- **WORK TASK**
Your answer should be the lines from the start of the records through the line with "The image size is (1441, 1079).", copied word for word.

(Stored records)
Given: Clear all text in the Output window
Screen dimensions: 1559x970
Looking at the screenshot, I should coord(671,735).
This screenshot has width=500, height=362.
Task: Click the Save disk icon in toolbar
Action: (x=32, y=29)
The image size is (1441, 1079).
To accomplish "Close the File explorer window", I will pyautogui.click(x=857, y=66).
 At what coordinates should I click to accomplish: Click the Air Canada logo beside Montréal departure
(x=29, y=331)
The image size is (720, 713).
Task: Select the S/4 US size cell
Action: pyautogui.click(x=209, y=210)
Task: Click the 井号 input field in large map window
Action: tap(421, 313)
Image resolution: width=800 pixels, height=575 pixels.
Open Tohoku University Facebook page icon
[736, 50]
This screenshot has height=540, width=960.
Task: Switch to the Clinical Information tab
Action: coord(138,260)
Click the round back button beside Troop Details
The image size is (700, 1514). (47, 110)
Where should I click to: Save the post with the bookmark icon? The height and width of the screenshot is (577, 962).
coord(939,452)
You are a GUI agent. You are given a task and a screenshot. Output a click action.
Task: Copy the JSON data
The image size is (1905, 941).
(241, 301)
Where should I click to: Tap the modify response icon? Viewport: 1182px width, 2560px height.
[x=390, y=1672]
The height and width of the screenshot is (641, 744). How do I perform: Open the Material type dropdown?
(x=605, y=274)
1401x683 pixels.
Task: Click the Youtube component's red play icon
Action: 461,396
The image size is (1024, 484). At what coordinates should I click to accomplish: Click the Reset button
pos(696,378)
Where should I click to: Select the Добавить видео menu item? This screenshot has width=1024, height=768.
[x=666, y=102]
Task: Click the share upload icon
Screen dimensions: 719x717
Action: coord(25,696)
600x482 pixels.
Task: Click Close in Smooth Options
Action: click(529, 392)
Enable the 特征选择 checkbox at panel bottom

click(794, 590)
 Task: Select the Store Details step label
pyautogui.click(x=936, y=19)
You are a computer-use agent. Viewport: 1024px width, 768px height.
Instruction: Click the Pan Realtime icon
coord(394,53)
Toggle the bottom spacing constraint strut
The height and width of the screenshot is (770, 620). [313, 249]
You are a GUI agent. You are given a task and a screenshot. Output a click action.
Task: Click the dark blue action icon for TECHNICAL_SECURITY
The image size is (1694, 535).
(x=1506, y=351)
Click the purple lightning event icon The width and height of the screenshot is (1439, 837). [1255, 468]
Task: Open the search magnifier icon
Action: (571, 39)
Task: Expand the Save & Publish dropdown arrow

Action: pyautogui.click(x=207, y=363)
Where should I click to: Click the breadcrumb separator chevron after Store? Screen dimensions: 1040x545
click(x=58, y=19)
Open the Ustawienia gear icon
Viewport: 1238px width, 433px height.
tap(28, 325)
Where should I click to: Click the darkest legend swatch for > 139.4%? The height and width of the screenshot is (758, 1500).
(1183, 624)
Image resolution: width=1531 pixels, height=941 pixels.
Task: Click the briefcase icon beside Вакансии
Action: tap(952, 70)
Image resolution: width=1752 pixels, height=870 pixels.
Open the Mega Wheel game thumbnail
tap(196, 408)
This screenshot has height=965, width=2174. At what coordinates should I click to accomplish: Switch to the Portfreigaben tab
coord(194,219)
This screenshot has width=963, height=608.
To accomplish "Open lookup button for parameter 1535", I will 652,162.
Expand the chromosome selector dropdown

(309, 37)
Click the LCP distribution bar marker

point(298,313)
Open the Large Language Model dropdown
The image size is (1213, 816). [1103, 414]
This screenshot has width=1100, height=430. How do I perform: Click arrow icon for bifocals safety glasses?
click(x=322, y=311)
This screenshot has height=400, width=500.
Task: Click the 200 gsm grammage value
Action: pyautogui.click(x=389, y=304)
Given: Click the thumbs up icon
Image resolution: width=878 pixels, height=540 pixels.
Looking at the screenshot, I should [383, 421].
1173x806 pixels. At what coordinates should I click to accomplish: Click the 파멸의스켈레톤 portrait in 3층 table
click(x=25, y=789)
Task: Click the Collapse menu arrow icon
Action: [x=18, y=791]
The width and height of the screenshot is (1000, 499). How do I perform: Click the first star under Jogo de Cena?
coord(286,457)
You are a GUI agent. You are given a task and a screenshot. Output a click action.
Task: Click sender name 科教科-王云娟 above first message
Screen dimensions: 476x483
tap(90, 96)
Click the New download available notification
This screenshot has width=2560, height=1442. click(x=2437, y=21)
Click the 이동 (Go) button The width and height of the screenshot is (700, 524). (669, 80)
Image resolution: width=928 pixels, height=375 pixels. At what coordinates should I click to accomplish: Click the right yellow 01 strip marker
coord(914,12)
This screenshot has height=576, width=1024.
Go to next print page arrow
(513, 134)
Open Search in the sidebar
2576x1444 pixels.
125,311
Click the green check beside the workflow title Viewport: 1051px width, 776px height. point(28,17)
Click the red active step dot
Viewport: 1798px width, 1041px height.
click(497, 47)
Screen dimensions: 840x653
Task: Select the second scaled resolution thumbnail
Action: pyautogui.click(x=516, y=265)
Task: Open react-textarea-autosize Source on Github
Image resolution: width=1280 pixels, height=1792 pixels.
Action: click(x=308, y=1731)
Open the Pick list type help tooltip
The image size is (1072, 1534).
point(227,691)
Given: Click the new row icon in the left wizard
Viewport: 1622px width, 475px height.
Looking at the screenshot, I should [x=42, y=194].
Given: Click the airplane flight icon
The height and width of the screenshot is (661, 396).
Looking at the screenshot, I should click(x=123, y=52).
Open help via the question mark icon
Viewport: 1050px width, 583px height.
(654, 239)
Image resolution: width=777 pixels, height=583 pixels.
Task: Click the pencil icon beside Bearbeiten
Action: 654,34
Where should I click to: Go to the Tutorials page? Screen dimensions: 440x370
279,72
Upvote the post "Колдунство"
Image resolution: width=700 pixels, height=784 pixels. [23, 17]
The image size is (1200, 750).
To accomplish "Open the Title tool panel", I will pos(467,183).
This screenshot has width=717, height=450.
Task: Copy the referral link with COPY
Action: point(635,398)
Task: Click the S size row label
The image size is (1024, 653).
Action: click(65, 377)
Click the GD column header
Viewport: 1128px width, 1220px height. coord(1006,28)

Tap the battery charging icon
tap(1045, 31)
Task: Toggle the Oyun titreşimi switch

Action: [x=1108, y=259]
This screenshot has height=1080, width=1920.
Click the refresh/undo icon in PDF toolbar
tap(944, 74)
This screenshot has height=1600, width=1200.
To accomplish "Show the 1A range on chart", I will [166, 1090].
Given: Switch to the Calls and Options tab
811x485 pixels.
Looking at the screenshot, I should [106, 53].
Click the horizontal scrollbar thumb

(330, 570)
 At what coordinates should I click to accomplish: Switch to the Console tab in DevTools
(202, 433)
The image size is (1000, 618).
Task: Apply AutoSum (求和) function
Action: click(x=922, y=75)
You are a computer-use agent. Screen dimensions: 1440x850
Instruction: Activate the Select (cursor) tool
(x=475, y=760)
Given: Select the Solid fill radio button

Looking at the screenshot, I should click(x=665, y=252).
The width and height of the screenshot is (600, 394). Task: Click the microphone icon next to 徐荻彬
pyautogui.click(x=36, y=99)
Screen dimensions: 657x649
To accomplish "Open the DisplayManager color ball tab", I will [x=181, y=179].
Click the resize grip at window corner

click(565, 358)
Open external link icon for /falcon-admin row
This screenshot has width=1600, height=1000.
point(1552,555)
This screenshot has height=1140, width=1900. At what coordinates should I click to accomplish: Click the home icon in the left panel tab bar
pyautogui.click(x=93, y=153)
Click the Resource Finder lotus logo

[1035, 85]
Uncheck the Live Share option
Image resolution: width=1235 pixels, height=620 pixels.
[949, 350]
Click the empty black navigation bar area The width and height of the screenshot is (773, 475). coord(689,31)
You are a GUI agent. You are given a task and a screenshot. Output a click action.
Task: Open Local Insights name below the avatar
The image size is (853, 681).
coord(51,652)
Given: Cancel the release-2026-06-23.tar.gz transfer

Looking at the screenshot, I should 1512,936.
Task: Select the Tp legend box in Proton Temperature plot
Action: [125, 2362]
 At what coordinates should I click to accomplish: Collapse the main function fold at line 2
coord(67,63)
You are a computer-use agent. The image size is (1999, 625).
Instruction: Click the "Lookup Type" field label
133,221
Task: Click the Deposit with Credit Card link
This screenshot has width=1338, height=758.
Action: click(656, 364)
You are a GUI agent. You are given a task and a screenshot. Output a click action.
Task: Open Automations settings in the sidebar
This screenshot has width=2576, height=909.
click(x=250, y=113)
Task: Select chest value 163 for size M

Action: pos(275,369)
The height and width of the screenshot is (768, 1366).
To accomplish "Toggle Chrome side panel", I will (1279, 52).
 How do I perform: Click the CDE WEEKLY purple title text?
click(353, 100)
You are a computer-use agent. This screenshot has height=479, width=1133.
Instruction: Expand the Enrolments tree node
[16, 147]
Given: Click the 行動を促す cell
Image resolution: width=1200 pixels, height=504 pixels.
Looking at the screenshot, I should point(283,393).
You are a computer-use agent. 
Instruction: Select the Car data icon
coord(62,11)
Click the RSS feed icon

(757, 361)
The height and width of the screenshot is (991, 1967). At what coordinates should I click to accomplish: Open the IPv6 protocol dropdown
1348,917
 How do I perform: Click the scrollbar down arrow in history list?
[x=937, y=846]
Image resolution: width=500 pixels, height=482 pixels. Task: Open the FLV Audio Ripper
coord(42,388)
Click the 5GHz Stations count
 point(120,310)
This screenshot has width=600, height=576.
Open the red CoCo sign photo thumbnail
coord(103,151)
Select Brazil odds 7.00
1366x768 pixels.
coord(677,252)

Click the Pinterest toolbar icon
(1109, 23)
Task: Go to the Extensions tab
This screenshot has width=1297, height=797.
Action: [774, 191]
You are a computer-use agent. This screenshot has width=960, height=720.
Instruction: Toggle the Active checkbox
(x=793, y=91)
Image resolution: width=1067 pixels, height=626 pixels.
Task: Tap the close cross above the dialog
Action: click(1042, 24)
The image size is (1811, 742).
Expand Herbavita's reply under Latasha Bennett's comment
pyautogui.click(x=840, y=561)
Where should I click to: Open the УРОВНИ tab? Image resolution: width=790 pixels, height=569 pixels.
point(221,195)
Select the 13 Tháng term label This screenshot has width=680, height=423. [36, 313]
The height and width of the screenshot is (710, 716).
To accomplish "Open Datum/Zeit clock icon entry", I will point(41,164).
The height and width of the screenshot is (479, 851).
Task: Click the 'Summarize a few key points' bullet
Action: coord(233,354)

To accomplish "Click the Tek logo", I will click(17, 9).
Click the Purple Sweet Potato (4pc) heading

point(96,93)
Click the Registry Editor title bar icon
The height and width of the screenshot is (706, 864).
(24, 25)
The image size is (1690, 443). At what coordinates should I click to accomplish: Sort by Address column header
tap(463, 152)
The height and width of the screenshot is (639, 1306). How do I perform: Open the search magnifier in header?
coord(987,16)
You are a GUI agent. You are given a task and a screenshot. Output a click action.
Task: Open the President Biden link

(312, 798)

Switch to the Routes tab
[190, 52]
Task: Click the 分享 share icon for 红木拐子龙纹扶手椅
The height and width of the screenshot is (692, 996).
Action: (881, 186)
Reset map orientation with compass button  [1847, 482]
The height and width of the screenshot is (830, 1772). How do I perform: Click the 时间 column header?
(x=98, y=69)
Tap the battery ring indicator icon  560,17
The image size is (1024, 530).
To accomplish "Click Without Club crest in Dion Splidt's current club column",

- **RESPONSE**
Given: Clear all text in the Output window
Screen dimensions: 1559x970
Looking at the screenshot, I should coord(671,735).
This screenshot has width=500, height=362.
Task: Click the Save disk icon in toolbar
Action: (x=32, y=29)
The image size is (1441, 1079).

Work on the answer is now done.